= Beginning of Section =

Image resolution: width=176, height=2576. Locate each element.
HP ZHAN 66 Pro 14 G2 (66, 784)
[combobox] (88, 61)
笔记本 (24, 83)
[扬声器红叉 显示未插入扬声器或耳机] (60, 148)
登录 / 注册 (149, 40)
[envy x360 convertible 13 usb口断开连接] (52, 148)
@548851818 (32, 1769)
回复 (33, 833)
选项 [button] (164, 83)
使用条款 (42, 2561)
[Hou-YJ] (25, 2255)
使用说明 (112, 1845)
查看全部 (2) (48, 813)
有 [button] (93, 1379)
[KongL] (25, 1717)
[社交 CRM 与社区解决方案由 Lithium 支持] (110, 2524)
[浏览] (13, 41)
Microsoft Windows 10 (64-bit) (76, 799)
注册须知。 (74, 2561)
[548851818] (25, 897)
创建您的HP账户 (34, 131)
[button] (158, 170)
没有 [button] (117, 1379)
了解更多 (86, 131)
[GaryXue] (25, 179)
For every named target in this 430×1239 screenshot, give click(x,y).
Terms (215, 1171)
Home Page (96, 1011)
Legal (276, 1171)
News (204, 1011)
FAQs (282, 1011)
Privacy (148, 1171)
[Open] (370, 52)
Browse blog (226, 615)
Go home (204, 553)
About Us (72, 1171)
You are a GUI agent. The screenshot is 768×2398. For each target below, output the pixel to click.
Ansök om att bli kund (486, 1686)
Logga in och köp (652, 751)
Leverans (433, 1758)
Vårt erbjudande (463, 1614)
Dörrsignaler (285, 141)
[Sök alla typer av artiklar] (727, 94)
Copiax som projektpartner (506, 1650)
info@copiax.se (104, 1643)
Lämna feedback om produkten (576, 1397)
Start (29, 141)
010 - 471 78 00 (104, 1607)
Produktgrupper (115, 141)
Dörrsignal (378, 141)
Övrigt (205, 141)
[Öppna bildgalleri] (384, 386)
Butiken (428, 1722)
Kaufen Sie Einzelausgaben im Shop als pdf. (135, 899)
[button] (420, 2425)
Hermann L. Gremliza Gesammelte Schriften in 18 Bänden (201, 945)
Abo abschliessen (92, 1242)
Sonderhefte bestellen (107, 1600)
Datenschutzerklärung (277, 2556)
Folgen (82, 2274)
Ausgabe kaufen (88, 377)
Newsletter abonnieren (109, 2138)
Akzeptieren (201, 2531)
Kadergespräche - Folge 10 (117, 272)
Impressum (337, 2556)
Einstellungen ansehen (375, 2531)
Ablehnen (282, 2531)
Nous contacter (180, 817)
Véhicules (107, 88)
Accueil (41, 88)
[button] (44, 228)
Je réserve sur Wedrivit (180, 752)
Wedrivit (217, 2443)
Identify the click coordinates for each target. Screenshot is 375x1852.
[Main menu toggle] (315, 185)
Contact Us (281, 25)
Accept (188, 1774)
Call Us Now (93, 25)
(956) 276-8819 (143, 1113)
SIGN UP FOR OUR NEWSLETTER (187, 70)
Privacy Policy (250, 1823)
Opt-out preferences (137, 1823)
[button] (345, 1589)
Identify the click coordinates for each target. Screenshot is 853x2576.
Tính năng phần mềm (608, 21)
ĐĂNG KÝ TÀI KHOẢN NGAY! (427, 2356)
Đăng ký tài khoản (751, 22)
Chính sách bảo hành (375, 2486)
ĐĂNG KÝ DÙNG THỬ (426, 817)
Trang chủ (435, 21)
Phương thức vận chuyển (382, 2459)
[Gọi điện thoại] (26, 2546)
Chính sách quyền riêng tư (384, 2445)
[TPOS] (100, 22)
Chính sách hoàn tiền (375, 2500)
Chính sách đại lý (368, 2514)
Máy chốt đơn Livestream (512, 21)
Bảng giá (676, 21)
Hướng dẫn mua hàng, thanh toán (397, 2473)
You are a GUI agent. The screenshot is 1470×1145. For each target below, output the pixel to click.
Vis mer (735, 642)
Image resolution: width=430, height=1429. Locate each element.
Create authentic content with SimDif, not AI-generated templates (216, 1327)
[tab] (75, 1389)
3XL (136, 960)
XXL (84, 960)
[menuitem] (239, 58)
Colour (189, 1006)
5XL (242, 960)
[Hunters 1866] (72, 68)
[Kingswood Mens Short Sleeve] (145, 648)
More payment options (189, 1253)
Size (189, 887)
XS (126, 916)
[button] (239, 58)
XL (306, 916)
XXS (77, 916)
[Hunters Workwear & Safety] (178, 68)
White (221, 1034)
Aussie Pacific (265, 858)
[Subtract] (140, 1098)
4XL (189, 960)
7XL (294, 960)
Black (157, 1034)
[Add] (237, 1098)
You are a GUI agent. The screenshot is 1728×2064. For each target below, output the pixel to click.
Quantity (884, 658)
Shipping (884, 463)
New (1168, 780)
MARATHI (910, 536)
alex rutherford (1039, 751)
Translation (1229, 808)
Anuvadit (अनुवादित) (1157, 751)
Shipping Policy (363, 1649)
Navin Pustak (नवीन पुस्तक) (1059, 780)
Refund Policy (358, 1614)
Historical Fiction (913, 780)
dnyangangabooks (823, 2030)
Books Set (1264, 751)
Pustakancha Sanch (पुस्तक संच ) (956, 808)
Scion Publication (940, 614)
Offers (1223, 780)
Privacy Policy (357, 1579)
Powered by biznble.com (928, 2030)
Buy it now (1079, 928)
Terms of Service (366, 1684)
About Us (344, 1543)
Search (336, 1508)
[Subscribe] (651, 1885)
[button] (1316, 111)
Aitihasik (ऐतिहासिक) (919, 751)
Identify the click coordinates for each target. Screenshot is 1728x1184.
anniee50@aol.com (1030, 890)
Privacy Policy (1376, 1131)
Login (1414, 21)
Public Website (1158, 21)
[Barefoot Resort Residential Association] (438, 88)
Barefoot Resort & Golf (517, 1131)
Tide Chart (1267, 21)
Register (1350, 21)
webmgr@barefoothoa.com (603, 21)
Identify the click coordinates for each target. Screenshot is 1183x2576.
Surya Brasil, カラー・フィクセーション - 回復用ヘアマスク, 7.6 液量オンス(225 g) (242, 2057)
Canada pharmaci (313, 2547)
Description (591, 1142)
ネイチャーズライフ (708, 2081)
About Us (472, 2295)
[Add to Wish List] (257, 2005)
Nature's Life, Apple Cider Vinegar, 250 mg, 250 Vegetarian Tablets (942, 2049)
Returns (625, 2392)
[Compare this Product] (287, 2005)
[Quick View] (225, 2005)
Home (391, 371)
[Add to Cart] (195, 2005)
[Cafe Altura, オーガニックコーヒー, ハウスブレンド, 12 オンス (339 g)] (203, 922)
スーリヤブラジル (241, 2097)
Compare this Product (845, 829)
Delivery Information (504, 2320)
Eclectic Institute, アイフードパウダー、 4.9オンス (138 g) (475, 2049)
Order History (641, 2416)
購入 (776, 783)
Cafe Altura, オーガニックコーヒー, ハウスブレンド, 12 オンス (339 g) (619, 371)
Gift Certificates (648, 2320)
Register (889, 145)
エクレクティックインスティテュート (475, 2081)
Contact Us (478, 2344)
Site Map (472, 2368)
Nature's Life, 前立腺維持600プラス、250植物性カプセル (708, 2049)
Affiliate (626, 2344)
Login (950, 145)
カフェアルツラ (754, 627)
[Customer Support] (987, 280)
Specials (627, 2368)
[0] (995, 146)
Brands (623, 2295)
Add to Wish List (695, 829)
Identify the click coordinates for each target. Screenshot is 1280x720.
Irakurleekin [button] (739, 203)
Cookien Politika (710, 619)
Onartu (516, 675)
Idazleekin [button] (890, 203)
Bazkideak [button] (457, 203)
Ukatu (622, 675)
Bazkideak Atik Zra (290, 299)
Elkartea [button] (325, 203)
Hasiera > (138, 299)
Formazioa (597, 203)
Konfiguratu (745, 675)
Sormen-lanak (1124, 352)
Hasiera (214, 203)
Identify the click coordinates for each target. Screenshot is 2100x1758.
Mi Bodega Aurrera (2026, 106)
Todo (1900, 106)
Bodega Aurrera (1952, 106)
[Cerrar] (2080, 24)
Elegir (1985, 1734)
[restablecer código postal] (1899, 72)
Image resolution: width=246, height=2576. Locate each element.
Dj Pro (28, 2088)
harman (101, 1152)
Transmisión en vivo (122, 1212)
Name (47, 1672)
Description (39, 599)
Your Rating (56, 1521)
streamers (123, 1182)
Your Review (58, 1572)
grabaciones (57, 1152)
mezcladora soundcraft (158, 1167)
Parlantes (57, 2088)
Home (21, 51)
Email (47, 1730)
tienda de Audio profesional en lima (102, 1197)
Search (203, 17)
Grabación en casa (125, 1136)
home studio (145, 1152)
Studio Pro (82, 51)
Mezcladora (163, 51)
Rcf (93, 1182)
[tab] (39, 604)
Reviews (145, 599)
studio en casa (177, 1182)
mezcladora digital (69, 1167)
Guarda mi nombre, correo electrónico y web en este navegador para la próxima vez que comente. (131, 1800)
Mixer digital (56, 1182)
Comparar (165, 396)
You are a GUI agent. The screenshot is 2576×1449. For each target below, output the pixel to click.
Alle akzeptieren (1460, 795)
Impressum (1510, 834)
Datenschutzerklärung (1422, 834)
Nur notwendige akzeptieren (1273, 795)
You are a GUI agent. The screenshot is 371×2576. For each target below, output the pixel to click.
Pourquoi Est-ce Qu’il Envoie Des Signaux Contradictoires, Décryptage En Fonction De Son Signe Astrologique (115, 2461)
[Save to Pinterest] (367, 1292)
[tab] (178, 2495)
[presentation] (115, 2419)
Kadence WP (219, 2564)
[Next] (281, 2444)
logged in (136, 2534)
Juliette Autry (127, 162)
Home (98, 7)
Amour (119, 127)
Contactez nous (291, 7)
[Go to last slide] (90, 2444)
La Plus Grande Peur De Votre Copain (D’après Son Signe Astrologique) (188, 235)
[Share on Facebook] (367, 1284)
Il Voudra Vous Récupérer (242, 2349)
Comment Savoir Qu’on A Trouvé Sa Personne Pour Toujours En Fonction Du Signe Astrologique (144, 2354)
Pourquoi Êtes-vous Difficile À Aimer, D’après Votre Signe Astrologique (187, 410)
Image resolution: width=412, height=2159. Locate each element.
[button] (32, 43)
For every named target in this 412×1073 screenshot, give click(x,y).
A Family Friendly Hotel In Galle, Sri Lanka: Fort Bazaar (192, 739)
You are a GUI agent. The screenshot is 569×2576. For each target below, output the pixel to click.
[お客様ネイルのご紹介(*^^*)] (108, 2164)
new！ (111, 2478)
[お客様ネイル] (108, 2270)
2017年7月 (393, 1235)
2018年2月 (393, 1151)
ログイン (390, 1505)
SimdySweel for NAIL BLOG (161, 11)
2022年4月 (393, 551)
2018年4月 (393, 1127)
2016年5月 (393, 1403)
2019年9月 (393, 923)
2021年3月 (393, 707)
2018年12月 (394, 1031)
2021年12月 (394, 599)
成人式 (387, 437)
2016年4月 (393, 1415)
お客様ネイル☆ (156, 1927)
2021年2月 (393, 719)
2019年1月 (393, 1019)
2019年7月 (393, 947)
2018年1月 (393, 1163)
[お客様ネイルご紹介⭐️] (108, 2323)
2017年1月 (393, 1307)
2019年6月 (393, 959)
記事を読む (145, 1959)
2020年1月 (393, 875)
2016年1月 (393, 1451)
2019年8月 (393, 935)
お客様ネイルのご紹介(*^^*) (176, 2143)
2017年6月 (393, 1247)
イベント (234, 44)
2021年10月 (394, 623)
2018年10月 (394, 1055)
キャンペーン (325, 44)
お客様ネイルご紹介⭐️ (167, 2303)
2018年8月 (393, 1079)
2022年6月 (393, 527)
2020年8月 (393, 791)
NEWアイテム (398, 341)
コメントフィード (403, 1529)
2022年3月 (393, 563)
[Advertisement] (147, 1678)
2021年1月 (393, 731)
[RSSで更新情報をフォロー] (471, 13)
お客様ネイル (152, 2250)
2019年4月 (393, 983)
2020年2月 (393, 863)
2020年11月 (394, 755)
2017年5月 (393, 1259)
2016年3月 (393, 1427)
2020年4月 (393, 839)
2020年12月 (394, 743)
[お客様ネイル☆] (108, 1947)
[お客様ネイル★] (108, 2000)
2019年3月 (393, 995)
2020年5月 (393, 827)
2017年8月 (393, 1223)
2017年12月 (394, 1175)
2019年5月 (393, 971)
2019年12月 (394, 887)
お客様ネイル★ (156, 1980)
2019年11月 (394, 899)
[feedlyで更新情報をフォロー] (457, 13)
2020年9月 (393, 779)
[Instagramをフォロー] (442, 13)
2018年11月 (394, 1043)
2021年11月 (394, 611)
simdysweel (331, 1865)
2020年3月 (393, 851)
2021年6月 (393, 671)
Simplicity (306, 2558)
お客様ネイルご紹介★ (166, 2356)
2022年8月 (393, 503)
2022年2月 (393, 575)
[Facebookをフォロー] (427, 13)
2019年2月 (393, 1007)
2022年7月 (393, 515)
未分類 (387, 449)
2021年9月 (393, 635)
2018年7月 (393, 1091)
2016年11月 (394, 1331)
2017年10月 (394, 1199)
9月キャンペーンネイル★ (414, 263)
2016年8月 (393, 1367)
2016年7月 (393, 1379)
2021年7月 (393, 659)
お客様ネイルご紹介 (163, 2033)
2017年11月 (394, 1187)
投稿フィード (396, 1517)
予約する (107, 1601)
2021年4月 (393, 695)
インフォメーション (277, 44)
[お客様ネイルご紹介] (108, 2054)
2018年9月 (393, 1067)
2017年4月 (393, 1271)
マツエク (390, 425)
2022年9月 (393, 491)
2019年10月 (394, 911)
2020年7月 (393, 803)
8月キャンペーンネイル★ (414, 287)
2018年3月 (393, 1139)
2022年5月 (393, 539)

= End of Section =

**THE TASK:** Reproduce exactly the stretch of the material above that starts at the line with "harman (101, 1152)" and ends at the line with "Comparar (165, 396)", both included, and nothing else.

**ANSWER TO THIS PROBLEM:**
harman (101, 1152)
Transmisión en vivo (122, 1212)
Name (47, 1672)
Description (39, 599)
Your Rating (56, 1521)
streamers (123, 1182)
Your Review (58, 1572)
grabaciones (57, 1152)
mezcladora soundcraft (158, 1167)
Parlantes (57, 2088)
Home (21, 51)
Email (47, 1730)
tienda de Audio profesional en lima (102, 1197)
Search (203, 17)
Grabación en casa (125, 1136)
home studio (145, 1152)
Studio Pro (82, 51)
Mezcladora (163, 51)
Rcf (93, 1182)
[tab] (39, 604)
Reviews (145, 599)
studio en casa (177, 1182)
mezcladora digital (69, 1167)
Guarda mi nombre, correo electrónico y web en este navegador para la próxima vez que comente. (131, 1800)
Mixer digital (56, 1182)
Comparar (165, 396)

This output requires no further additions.